- Exercise description -
Character for character, write out the data below.

- Record excerpts -
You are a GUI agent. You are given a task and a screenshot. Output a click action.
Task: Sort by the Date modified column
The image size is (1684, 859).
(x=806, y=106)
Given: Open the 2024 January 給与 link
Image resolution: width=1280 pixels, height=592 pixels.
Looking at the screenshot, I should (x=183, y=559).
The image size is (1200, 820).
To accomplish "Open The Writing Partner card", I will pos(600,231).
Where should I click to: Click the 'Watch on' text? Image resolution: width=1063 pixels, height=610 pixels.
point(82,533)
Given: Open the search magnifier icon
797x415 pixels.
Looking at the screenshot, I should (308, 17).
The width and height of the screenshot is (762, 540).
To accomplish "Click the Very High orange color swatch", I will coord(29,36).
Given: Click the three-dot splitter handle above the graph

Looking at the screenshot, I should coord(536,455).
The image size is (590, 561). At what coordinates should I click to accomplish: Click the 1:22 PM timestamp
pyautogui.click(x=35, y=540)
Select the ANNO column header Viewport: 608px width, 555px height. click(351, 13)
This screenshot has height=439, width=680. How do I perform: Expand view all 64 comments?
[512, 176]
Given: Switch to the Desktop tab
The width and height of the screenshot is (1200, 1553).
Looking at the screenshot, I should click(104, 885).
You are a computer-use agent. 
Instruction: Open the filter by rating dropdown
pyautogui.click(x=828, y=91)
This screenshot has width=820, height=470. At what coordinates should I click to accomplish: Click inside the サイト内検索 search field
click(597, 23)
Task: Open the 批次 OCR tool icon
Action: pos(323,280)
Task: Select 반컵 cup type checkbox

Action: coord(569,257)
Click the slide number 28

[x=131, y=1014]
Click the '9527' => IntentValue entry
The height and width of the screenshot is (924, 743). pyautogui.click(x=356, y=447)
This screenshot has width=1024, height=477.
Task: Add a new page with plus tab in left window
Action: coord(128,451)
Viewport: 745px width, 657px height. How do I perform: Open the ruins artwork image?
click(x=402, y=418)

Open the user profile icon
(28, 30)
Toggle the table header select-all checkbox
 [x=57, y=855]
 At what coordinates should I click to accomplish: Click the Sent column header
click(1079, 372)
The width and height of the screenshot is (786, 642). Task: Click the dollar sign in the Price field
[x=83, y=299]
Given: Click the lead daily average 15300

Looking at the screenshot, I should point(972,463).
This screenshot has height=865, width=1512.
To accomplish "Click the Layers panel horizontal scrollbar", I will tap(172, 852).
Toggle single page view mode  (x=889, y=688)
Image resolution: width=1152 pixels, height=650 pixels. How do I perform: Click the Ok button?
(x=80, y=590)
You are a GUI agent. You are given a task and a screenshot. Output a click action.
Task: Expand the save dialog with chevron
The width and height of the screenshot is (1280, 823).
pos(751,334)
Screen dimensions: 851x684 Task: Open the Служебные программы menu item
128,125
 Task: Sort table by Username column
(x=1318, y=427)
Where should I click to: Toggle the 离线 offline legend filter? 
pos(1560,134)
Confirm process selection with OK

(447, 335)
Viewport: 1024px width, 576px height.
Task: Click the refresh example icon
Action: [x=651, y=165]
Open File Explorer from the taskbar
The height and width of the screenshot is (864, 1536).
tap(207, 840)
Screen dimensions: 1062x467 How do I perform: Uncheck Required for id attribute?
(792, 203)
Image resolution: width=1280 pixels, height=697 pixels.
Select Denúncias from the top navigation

- Solution for this problem -
You are a GUI agent. You are given a task and a screenshot. Output a click action.
Task: Sort by the Date modified column
The image size is (1684, 859).
(x=806, y=106)
Given: Open the 2024 January 給与 link
Image resolution: width=1280 pixels, height=592 pixels.
Looking at the screenshot, I should (x=183, y=559).
The image size is (1200, 820).
To accomplish "Open The Writing Partner card", I will pos(600,231).
Where should I click to: Click the 'Watch on' text? Image resolution: width=1063 pixels, height=610 pixels.
point(82,533)
Given: Open the search magnifier icon
797x415 pixels.
Looking at the screenshot, I should (308, 17).
The width and height of the screenshot is (762, 540).
To accomplish "Click the Very High orange color swatch", I will coord(29,36).
Given: Click the three-dot splitter handle above the graph

Looking at the screenshot, I should coord(536,455).
The image size is (590, 561). At what coordinates should I click to accomplish: Click the 1:22 PM timestamp
pyautogui.click(x=35, y=540)
Select the ANNO column header Viewport: 608px width, 555px height. click(351, 13)
This screenshot has height=439, width=680. How do I perform: Expand view all 64 comments?
[512, 176]
Given: Switch to the Desktop tab
The width and height of the screenshot is (1200, 1553).
Looking at the screenshot, I should click(104, 885).
You are a computer-use agent. 
Instruction: Open the filter by rating dropdown
pyautogui.click(x=828, y=91)
This screenshot has width=820, height=470. At what coordinates should I click to accomplish: Click inside the サイト内検索 search field
click(597, 23)
Task: Open the 批次 OCR tool icon
Action: pos(323,280)
Task: Select 반컵 cup type checkbox

Action: coord(569,257)
Click the slide number 28

[x=131, y=1014]
Click the '9527' => IntentValue entry
The height and width of the screenshot is (924, 743). pyautogui.click(x=356, y=447)
This screenshot has width=1024, height=477.
Task: Add a new page with plus tab in left window
Action: coord(128,451)
Viewport: 745px width, 657px height. How do I perform: Open the ruins artwork image?
click(x=402, y=418)

Open the user profile icon
(28, 30)
Toggle the table header select-all checkbox
 [x=57, y=855]
 At what coordinates should I click to accomplish: Click the Sent column header
click(1079, 372)
The width and height of the screenshot is (786, 642). Task: Click the dollar sign in the Price field
[x=83, y=299]
Given: Click the lead daily average 15300

Looking at the screenshot, I should point(972,463).
This screenshot has height=865, width=1512.
To accomplish "Click the Layers panel horizontal scrollbar", I will tap(172, 852).
Toggle single page view mode  (x=889, y=688)
Image resolution: width=1152 pixels, height=650 pixels. How do I perform: Click the Ok button?
(x=80, y=590)
You are a GUI agent. You are given a task and a screenshot. Output a click action.
Task: Expand the save dialog with chevron
The width and height of the screenshot is (1280, 823).
pos(751,334)
Screen dimensions: 851x684 Task: Open the Служебные программы menu item
128,125
 Task: Sort table by Username column
(x=1318, y=427)
Where should I click to: Toggle the 离线 offline legend filter? 
pos(1560,134)
Confirm process selection with OK

(447, 335)
Viewport: 1024px width, 576px height.
Task: Click the refresh example icon
Action: [x=651, y=165]
Open File Explorer from the taskbar
The height and width of the screenshot is (864, 1536).
tap(207, 840)
Screen dimensions: 1062x467 How do I perform: Uncheck Required for id attribute?
(792, 203)
Image resolution: width=1280 pixels, height=697 pixels.
Select Denúncias from the top navigation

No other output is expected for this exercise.